Creating Student Goals and Describing Success

“Making Classroom Assessment Work”, Chapters 3 & 4

What do I want my students to learn? This is a question that Davies poses as she starts chapter 3 titled “Beginning with the End in Mind”. In Saskatchewan, we have it outlined in the curriculum specifically what our students should be learning. “Standards and learning outcomes provide both opportunity as well as a challenge.” (Davies, 25) With that being said, this chapter outlines the complications that arise when students don’t fit that model or on the same learning levels as their peers.

The first thing that came to mind when Davies discussed the different ranges of expertise each student would have when they enter your classroom was an EAL student. These students are absolutely going to be in your classroom at some point in your career. I would argue that it is even inevitable because of the increasing rate of immigrants to our melting pot of a country in all areas – the cities, rural schools, different provinces, etc. As a pre-service teacher without a lot of experience teaching EAL students, I wonder as I read this chapter if it is only my job as the teacher to implement routines and differentiate for these students, or are there teams of people to support me as a teacher and the students as learners? I worry about this in an English classroom because I would find it very difficult to teach English literature to someone who doesn’t actually speak the language.

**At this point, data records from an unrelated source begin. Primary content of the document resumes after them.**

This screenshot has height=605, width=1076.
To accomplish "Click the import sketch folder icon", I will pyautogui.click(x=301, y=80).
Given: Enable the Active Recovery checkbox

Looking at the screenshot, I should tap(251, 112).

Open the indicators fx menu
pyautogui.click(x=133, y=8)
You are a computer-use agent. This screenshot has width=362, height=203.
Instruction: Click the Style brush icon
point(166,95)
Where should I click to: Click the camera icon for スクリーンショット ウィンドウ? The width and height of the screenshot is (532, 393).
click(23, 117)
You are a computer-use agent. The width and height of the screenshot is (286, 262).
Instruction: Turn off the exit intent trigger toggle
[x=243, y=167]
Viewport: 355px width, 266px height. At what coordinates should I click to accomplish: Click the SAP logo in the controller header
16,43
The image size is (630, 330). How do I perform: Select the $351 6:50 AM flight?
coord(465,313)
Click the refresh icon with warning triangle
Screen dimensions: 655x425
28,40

Davies then goes into discuss the importance of syllabus’s, which I absolutely agree. I did not have a lot of syllabus’s in my classrooms as a high school student, but I very vividly remember in grade 12 when I took a creative writing class, my teacher wrote out a complete syllabus with the assignment descriptions, as well as the weekly plans (didn’t always go as planned, but had an idea of what each week would aim to look like) and I absolutely loved it. Obviously being a university student, I get tons of syllabus’s each semester, but I really appreciate the good ones and I will take bits and pieces from each one from what I found helpful. “[W]hen we know what we’re going to be doing, we mentally prepare ourselves and activate more of our brain by doing do. Once students know what they are supposed to be learning, they can self-monitor, make adjustments, and learn more.” (Davies, 26)

I found an interesting idea on page 29 when there is an example of where a teacher decided to design his syllabuses around each unit, so breaking it up so that it wasn’t so overwhelming. I can see how it can be valuable for your students. It breaks things up for them, so they aren’t seeing everything at once. Personally, I will write things in my agenda and will stress about them and try to get them done early on and will be anxious about it until I am done, but getting things done that in advance and worrying about them may not be a good thing. If the students can only see what needs to be worried about for that specific unit then it can make it less overwhelming for students as well as easier fro you as a teacher (especially as a new teacher) to create.

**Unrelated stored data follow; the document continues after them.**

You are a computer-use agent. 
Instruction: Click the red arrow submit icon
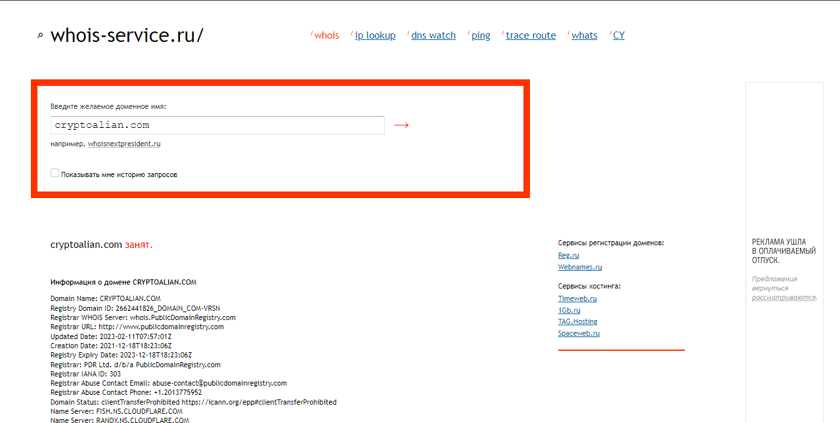(x=401, y=125)

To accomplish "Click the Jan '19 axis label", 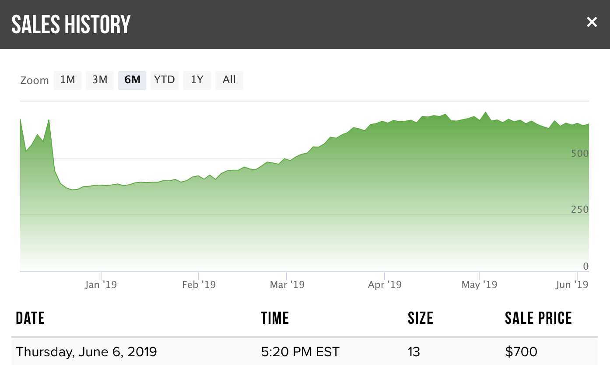I will (101, 285).
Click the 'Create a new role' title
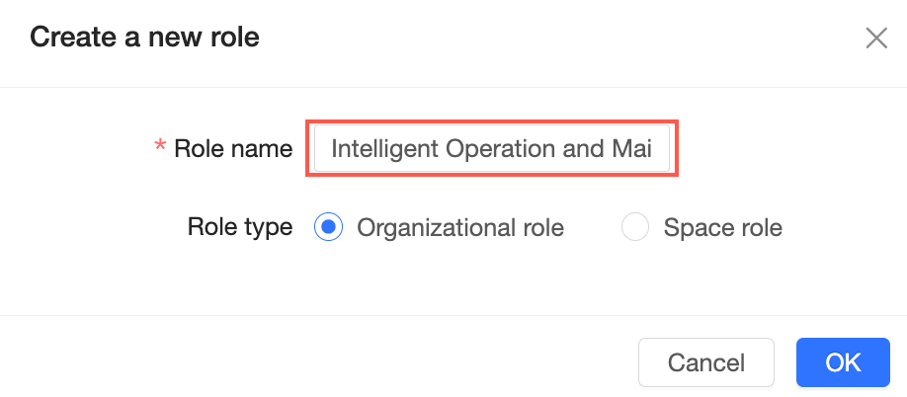This screenshot has width=907, height=397. tap(144, 39)
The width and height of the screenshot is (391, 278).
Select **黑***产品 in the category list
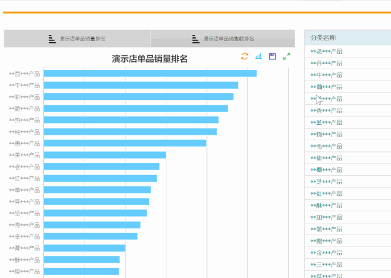tap(327, 229)
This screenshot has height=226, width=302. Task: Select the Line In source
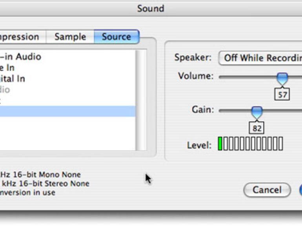[x=8, y=68]
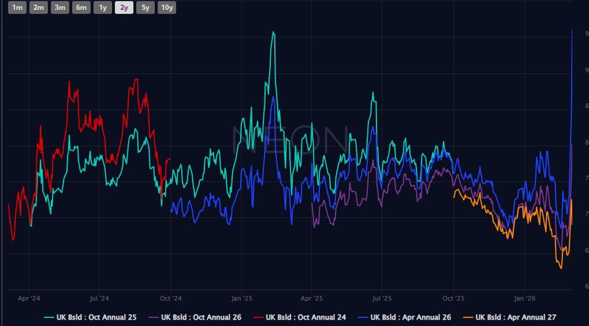Hide the UK Bsld Oct Annual 26 series
Screen dimensions: 589x326
[201, 317]
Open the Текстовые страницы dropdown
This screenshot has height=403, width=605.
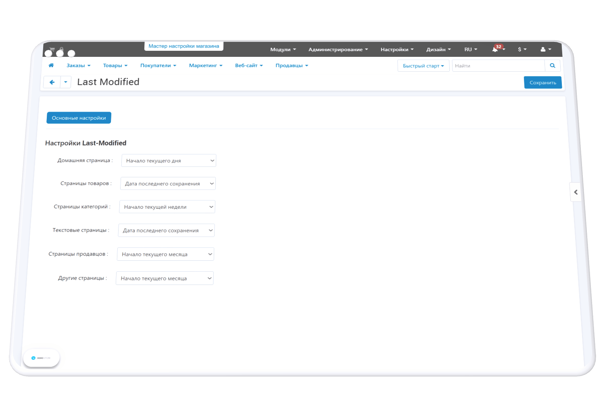click(166, 231)
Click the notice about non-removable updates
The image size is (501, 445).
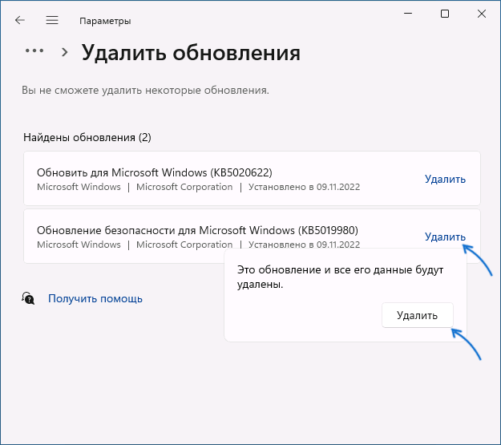145,90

Leading into the next part of this chapter, Davies discusses not only having a detailed outline, but also lots of examples. I definitely agree because I love examples. I am such a visual learner and have a really hard time reading a description about something and then trying to do it without a visual. “If students don’t know what they are to learn and what it can look like, they are handicapped and their success is at risk.” (Davis 28) I still struggle with this issue, and recently have had some presentations and assignments where I had no visual and would have loved to actually see other people do it first so I had more of an idea of what is expected. Showing your students how you are planning on evaluating their work will also help the students understand what they did do and didn’t accomplish, and what they need to work on for next time. This will also back you up as a teacher by making it easier for you to grade your students because you can specifically point out what they didn’t accomplish if they ask you or if their parents want to know.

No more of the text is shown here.